Racehorse Ownership: Gambling within the rules

A look at how owners of racehorses must fulfil the sport’s rules when it comes to gambling.

 

  For many owning a racehorse can simply be fulfilling a dream.  Racehorses can provide their owners with the fun and excitement a day at the races brings.  However, there are rules set by the sport’s governing body, the British Horseracing Authority, on how owners should conduct themselves when it comes to gambling.

  Whilst, there is nothing illegal about betting on a horse you own, betting against it is another matter.

  Rule E 92.2 of the BHA’s horse racing rules states an owner must not lay any horse in their ownership to lose a race, instruct another person to do so on their behalf, or receive the whole or any part of any proceeds of such a lay.

  There have been cases in recent years of owners laying to lose.  In a speech given to Racing Commissioners International in March 2011 at their annual conference in New Orleans, Paul Scotney, former Director of Integrity Services, Compliance and Licensing at the British Horseracing Authority said  “Since 2003, the Integrity Department at the British Horseracing Authority has investigated 131 cases involving corrupt betting activity (21% of the total number of investigations – 628) by those using the exchanges. Around 10% of those cases have resulted in serious disciplinary action being taken against either the jockey, trainer or owner”.

  “Perhaps perversely, as many have commented, whilst exchanges have created this new avenue for the corruptor, none of the cases against corruptors operating through their platform would have been successful without the full co-operation of Betfair”.  I decided to ask a racehorse owner-trainer how she felt regarding laying to lose and whether it threatens the integrity of the sport of kings.

  Nikki Evans runs a small yard in Abergavenny, Monmouthshire.  As well as being a racehorse trainer for many sole owners she also trains for a couple of syndicates as well as having two horses of her own and two of which she holds a share in.  I asked Nikki’s thoughts on whether the ability to lay a horse threatens the integrity of racing.

  “Laying to lose isn’t what racing is about, it’s about winning.  It makes racing look crooked, people not wanting to win”.

  When I asked her if she thought low levels of prize money contribute to individuals laying horses to lose, the owner-trainer had this to say.

  “The prize money isn’t the problem.  Where you have betting you will always have people who want to cheat.  When you go into racing, everyone knows what the prize money levels are so you know it’s not a get rich quick. 
I think betting to lose should be stopped as it’s never right.”

  I asked her if she thought there was any way to stop horses being laid on the betting exchanges by owners and associates of them.

  “The only way to stop it is by banning it because one person speaks to another and so on and then you have twenty people knowing it is supposedly ‘stopped’.  These people are friends of friends of friends so there is no real way of tracking them.  Exchanges are bad news and I don’t think the money goes back into racing.” 

  “The way I look at betting is like this.  We should be like France so all betting revenue goes back into racing.  This would sort out the prize money problem, and then the courses would get a percentage of the revenues, thus the entry fees to the courses may become cheaper.  For example, going to the Arc meeting in Paris can cost as little as ten euros whereas going to Cheltenham would cost a fair bit more, so by making it cheaper you could open racing up to more people which would have a ripple effect right though racing, from new owners to casual race-goers putting money back into the racecourses”. 

  I decided to speak to the BHA’s Media and Communications Assistant Rhys Williams for his views on the subject.  “Regardless of low prize money and a betting exchange environment, where there is betting on horseracing, or any sport for that matter, there is always likely to be those that will see an opportunity to cheat.
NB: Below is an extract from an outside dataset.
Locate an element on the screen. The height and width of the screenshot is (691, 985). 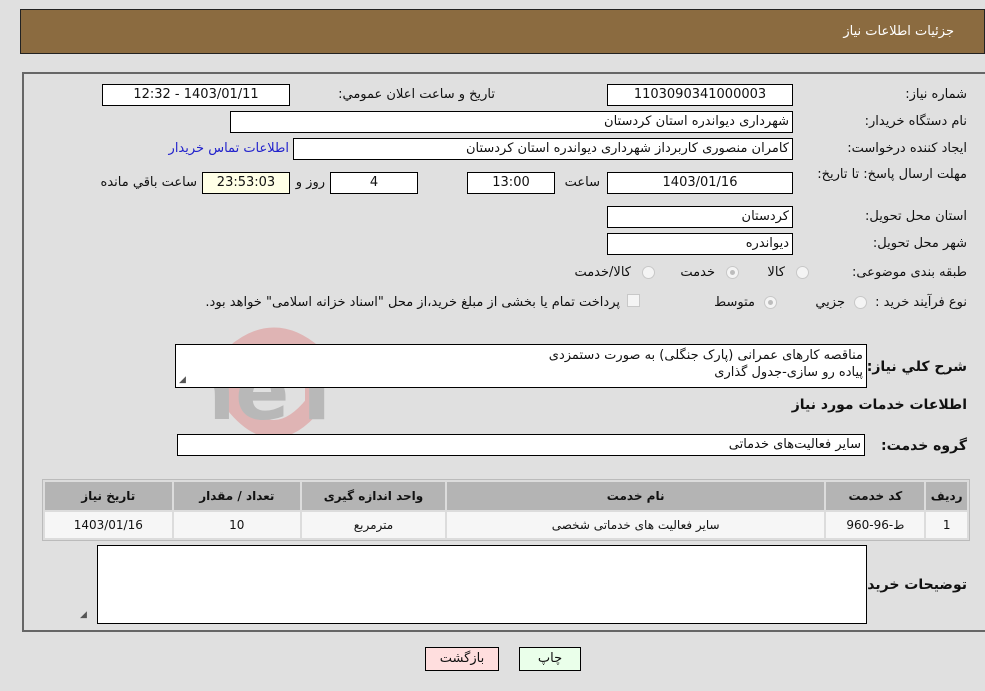
category-radio-service is located at coordinates (732, 272).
However the BHA is a world leader in identifying corruption and dealing with it. Regarding exchanges, we work closely with betting exchange operators, who share their information with us to identify suspect layers. This has allowed us to bring several successful cases in front of the Disciplinary Panel, with individuals being warned off from the sport.  Former licensed jockey Andrew Heffernan, and eight other individuals were excluded from horseracing for a combined total of over seventy years. Information shared by the exchange companies was important in allowing the BHA to pursue this case”. 

  Many may not be aware of the RaceStraight service, a telephone line available for anyone to report any suspected wrong doing in the sport of horse racing.  People can also fill in a contact form via the BHA’s website to report any misgivings they may have about the sport.
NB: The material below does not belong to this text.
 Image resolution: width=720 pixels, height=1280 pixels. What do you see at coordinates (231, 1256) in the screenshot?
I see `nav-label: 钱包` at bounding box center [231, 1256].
  The BHA in November of 2012 announced the forthcoming introduction of race values.  Agreed by both racecourses and horsemen, compared to the 2012 Horsemen’s Group tariffs, prize money could increase by around twelve percent in some races across the calendar this year.  Although minimum values had been applied to racing previously, beyond Class 3 events it was all but ignored due to the fall in levy.  This new race value process will form part of the rules of racing and hopefully see a more generous return for races in the past that may have offered less prize money to owners and trainers.  Whether this will help in the sphere of laying to lose, time will tell but for the moment it is certainly an altogether positive move for racing in 2013.

 *Betfair declined to comment when I asked for their views.